I followed him downstairs and found the doctor studying an image on a monitor. It wasn’t the only monitor on. The amount of light flooding the basement had me looking around. When I’d first arrived at Tolerance, I’d noticed all the solar panels and had asked about the on-the-grid electric. There wasn’t any in the subdivision. Not anymore. Only the solar panels on each house.

“It’s incredible, isn’t it?” the doctor asked.

“Yeah. I’d heard they added the solar panels to the homes on their own. I wouldn’t have thought they had the battery banks big enough to supply this much power,” I said.

“Oh. That. Yes, we needed to make some modifications. The woman who was studying electrical knew how to help us. It was a very smart move to ask them to learn useful skills. But I was actually talking about this,” she said, tapping the monitor.

“What is that?” I asked.

“Infected blood. It’s a sample from Adam. Now look at this one.”

She switched the view to something that looked the same but different. Adam’s sample had been bigger blobs of darkness. At least, that’s how it had looked to me. The new view was of one and lighter red smaller blobs.

“Do you see the difference?”

“One’s bigger and darker, and one’s smaller and redder.”

“Look again,” she said.

She switched back to the dark view and zoomed in so close that I saw an extreme magnification of the edge of one of the blobs. It quivered so slightly it was almost imperceptible.

“Now you see it? I thought it was vibrations from the table or something. But look at this.” She switched the view to another line. It didn’t move. “That’s my blood. I haven’t had any sexual contact with a fey.” She switched views again. “This sample is Eden’s. She’s the female with the longest history of sexual contact without pregnancy. I’ve compared hers to Mya’s and Angel’s and baby Daisy’s. None of them have that vibration that Adam’s blood has.”

She tore her gaze from the screen and looked at me.

“I haven’t determined what’s causing it. Yet. But I think that it’s a piece to the infection puzzle.”

“Have you found anything in their samples from Mya, Angel, and the baby to help create a vaccine?” I asked.

“Ah, that’s interesting too.”

She showed me more slides, pointing out differences she only seemed to see. Then a slide of semen. Through all the science talk, I understood that she was learning a lot from the couples who’d volunteered to have sex.

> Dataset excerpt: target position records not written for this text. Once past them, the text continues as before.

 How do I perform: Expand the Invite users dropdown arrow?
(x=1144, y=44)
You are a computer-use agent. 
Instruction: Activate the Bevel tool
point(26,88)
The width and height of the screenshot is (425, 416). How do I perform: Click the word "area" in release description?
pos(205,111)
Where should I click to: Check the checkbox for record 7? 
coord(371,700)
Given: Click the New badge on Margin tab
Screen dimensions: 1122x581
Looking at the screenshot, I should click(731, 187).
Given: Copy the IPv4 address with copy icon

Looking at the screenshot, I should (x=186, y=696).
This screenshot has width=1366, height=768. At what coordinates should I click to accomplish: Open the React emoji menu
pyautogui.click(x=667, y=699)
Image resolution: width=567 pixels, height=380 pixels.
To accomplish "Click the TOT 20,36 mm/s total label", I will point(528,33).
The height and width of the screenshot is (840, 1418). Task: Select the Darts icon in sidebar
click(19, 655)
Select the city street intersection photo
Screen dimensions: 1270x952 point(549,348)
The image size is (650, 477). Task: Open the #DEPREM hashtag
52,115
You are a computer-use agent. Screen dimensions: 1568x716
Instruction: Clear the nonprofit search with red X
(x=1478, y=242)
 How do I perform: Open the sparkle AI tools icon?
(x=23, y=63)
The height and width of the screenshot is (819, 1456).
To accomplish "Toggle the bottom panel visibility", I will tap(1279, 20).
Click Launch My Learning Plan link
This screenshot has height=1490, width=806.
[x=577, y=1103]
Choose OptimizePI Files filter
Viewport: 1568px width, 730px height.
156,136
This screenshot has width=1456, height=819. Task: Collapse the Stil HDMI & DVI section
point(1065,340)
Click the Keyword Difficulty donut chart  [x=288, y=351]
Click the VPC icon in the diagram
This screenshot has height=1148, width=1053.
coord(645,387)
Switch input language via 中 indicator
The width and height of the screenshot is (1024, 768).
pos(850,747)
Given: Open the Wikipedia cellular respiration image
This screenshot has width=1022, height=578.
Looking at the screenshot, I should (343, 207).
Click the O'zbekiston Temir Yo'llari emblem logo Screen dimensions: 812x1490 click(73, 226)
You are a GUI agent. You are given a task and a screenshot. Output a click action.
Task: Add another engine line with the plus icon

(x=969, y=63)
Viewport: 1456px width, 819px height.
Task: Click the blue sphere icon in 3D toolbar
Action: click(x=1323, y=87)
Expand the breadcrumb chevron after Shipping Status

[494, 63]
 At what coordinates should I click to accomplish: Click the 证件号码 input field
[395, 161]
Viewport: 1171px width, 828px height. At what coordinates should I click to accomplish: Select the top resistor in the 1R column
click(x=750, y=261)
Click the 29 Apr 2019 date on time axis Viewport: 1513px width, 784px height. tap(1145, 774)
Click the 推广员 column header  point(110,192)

“We’ve isolated the proteins that hold the cure to the infection and now understand the method in which the body can safely absorb it, and that is the key. Injections won’t work. I have a single female volunteer who is strictly ingesting semen—no vaginal contact—whose samples are showing promise. If you know of any men who would be willing to consume semen, please let me know. I would be very interested in monitoring a male test subject to see if gender plays any role in immunity as well before we even attempt to start up another round of trials.”

“I’ll talk to Molev and see what we can do,” I said. “Meanwhile, Matt Davis over in Tenacity has people on the radio around the clock, trying to make contact with Irwin. Hopefully, they’re having as much luck there as you are here because we need more than a cure. The east coast fell weeks ago. We’ll be the biggest gathering of humans between the two coasts. Even if we can’t turn, we’ll never survive what’s coming if we can’t find a way to stop them.”

She nodded, looking troubled, and as soon as she looked at her screen again, I knew I’d lost her.

Making my way back upstairs, I considered what the doctor had shared with me. They’d found the cure but weren’t sure how to administer it safely or if it would work on men. I doubted it would be easy to find a guy willing to down some fey semen, but only curing a select number of women able to have sex wasn’t an option. We needed a way to mass produce the cure to save everyone who was left.